* Source text:
------------------------------------------------
Pennsylvania citizens won more access to government records and meetings this year in what legal experts describe as modest improvements to transparency. They got better access to ski safety inspection reports, video from police body cameras, details of the state’s medical marijuana industry, the names of people seeking vacant judgeships, and custody records of a prominent U.S. Senate candidate accused of abusing his estranged wife and children.
The changes came because of a bill updating the state’s open meetings law, decisions by the Office of Open Records and court rulings.
Paula Knudsen Burke, a transparency lawyer who deals with these issues on a daily basis, rates the state’s openness statutes a “B-minus — up from a “C-plus.”
“It shouldn’t take a treasure hunt to find public documents,” said Knudsen Burke, the Pennsylvania-based attorney for the Reporters Committee for Freedom of the Press and a former investigative reporter for The Caucus.
------------------------------------------------
* Dataset excerpts:
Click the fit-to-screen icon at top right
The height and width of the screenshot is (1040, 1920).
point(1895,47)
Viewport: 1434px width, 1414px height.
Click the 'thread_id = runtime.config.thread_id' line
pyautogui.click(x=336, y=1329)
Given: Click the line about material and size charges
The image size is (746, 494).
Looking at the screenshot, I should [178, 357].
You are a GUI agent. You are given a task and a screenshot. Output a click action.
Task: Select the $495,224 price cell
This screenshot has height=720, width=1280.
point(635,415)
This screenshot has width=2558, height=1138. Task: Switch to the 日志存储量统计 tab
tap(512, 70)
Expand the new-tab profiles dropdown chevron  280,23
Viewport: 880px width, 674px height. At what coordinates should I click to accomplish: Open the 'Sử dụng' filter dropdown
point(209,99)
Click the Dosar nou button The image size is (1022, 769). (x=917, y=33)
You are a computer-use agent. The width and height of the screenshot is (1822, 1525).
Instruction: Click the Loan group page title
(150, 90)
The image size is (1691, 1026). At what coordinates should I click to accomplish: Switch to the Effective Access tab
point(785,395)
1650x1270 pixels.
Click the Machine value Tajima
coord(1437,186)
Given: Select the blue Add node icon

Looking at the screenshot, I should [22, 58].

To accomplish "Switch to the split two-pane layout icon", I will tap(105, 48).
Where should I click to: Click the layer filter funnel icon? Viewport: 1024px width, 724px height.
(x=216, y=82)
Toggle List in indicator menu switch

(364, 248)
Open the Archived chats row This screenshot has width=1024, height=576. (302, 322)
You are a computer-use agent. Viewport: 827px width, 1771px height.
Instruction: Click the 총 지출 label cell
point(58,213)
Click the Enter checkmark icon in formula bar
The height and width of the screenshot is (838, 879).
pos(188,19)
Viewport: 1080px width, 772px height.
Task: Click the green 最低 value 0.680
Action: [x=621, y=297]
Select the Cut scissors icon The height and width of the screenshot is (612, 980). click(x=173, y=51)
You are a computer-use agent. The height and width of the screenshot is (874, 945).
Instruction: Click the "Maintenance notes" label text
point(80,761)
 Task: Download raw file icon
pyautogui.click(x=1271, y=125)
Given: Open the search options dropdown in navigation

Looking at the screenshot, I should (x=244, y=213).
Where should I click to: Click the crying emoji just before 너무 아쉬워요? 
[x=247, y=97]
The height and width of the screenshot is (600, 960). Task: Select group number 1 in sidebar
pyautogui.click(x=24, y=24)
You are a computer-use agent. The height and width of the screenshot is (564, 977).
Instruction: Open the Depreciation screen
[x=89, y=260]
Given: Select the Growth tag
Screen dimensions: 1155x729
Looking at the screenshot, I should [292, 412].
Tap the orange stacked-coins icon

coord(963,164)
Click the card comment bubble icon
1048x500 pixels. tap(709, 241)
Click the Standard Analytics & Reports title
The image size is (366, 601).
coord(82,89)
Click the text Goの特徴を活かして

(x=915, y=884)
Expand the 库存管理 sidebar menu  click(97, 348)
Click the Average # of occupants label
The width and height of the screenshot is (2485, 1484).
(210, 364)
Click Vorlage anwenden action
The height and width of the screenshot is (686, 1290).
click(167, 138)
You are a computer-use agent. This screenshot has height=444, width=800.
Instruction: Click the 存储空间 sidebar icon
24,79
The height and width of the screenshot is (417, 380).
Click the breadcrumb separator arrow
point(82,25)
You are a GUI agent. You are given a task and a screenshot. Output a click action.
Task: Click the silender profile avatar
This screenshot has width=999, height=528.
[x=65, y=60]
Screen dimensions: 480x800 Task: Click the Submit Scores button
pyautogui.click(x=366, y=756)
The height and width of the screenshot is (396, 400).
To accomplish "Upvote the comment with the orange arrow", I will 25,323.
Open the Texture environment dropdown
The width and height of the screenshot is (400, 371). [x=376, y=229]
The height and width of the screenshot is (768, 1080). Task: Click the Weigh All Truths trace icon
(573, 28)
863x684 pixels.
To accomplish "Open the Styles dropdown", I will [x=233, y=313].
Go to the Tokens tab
------------------------------------------------
* Your tasks:
(1) Write out the part of the Pennsylvania transparency article between "Pennsylvania citizens won" and "and court rulings.", inclusive.
(2) List everything the Pennsylvania transparency article says citizens gained better access to this year.
Answer using nothing but the Pennsylvania transparency article.

* Per-task answers:
(1)
Pennsylvania citizens won more access to government records and meetings this year in what legal experts describe as modest improvements to transparency. They got better access to ski safety inspection reports, video from police body cameras, details of the state’s medical marijuana industry, the names of people seeking vacant judgeships, and custody records of a prominent U.S. Senate candidate accused of abusing his estranged wife and children.
The changes came because of a bill updating the state’s open meetings law, decisions by the Office of Open Records and court rulings.

(2)
- Ski safety inspection reports
- Video from police body cameras
- Details of the state's medical marijuana industry
- The names of people seeking vacant judgeships
- Custody records of a prominent U.S. Senate candidate accused of abusing his estranged wife and children